To explore the β1A-dependent control mechanisms of invadosomes, we focus our attention on PKC that in addition to Src is a major inducer of invadosomes or podosomes (Hai ; Tatin ). Indeed, under standard cell culture conditions, PKC activity induced by PMA treatment greatly stimulated invadosome and rosette formation. The precise role of PKC activity in invadosomes is unclear. PKCα and PKCδ were shown to allow β1 integrin activation (Brenner ). This latter finding could be indirect because another PKC, PKCθ, was shown to regulate the integrin activator Rap1 (Letschka ). The other possibility is that PKC directly phosphorylates integrins. Indeed, Ser785 and threonine 788 and 789 on the cytoplasmic tail of this integrin are potential targets of PKC. Because it was shown previously that Ser785 phosphorylation alters cell spreading (Mulrooney ) and that this particular residue was overphosphorylated upon Src overexpression (Sakai ), phosphomimetic and the nonphosphorylable β1A mutants S785E and S785D or S785A, respectively, were expressed in β1A−/− SrcYF MEF and preosteoblasts cells. Phosphomimetic mutant expression strongly stimulated invadosome self-assembly in the absence of PMA and the mutant became partially resistant to the general PKC inhibitor BIM. These results strongly suggest that the direct phosphorylation of β1A on Ser785 by PKC is an important event in the regulation of in invadosome assembly. However, the partial inhibition of phosphomimetic β1A mutants by BIM treatment also suggests that in addition to the direct phosphorylation of the β1A chain, PKC stimulation by PMA acts at other different levels of invadosome assembly. This view is also confirmed by the fact that BIM treatment does not fully mimic the collapse of the rosette after β1-KillerRed photoinactivation but rather leads to the dissociation of the rosette into individual invadosomes.

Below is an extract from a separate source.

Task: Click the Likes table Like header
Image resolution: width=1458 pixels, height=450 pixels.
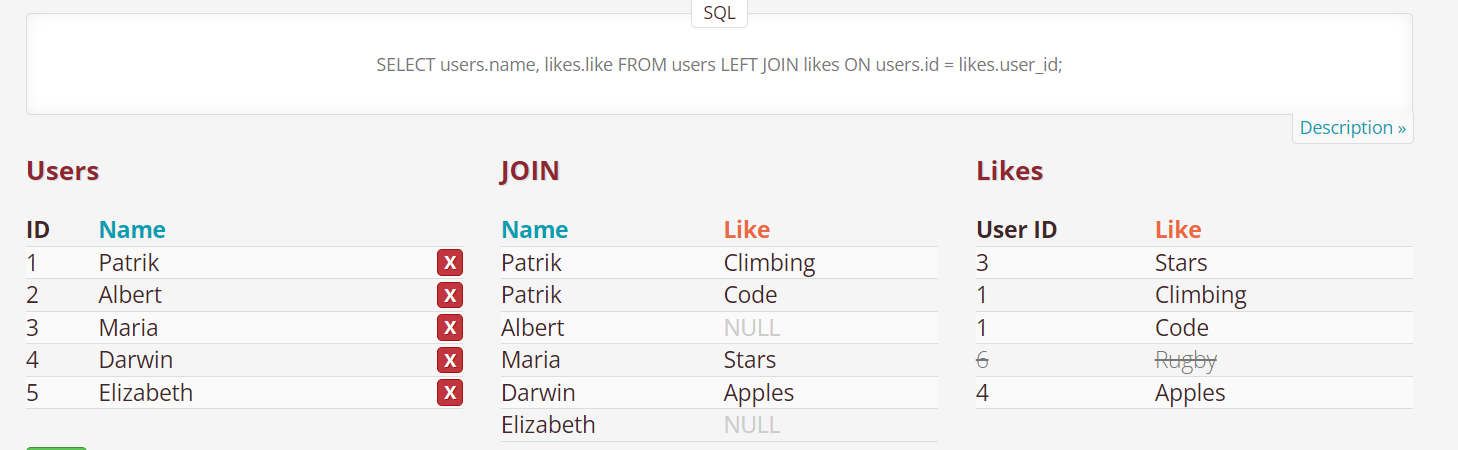Action: 1178,230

The characterization of the ECM degradation by the multiple cell lines that we generated allowed us to determine the involvement of β1 integrins in this process and in invasion. This integrin is essential for proteolytic function of invadosomes. We observed a dramatic decrease in ECM degradation in pOBL β1−/− SrcYF cells. This result was expected because despite the transformation of the cells by SrcYF, the loss of the integrin chain was accompanied by an almost complete loss of invadosomes. More surprisingly, the level of ECM degradation did not correlate with the increase in rosette assembly. Indeed, the expression of the preactivated β1A mutant D759A in a β1 null genetic background resulted in a two- to threefold increase in the rosette number, which was associated with a significant decrease in the ECM degradation. To our knowledge, this is the first report of the uncoupling of invadosome formation and matrix degradation. This could be due to the property of β1A integrin to interact with the plasma membrane-associated metalloprotease MT1-MMP (also called MMP14), which localized to invadosomes and is essential for the ECM degradation (Galvez ; Steffen ). Interference with MT1–MMP trafficking at the plasma membrane revealed that MT1–MMP activation and cell invasiveness are tightly coupled (Uekita ; Steffen ). Several lines of evidence have now established that in addition to being endosomal passengers, an important function of integrins is to direct the trafficking of other receptors and cargos (for review, see Caswell ). One can hypothesize that the affinity state of β1A integrin could modulate MT1–MMP trafficking at the plasma membrane and therefore impair its activity at the cell surface. This hypothesis is supported by the fact that PKCα increases integrin trafficking (Ng ) and that expression of β1A S785D or S785E, which mimic PKC activation, results in increased ECM degradation.

In conclusion, our results support a central role of β1 integrin-dependent outside-in signaling pathways in the regulation of the multiple cell compartments involved in invadosome functions.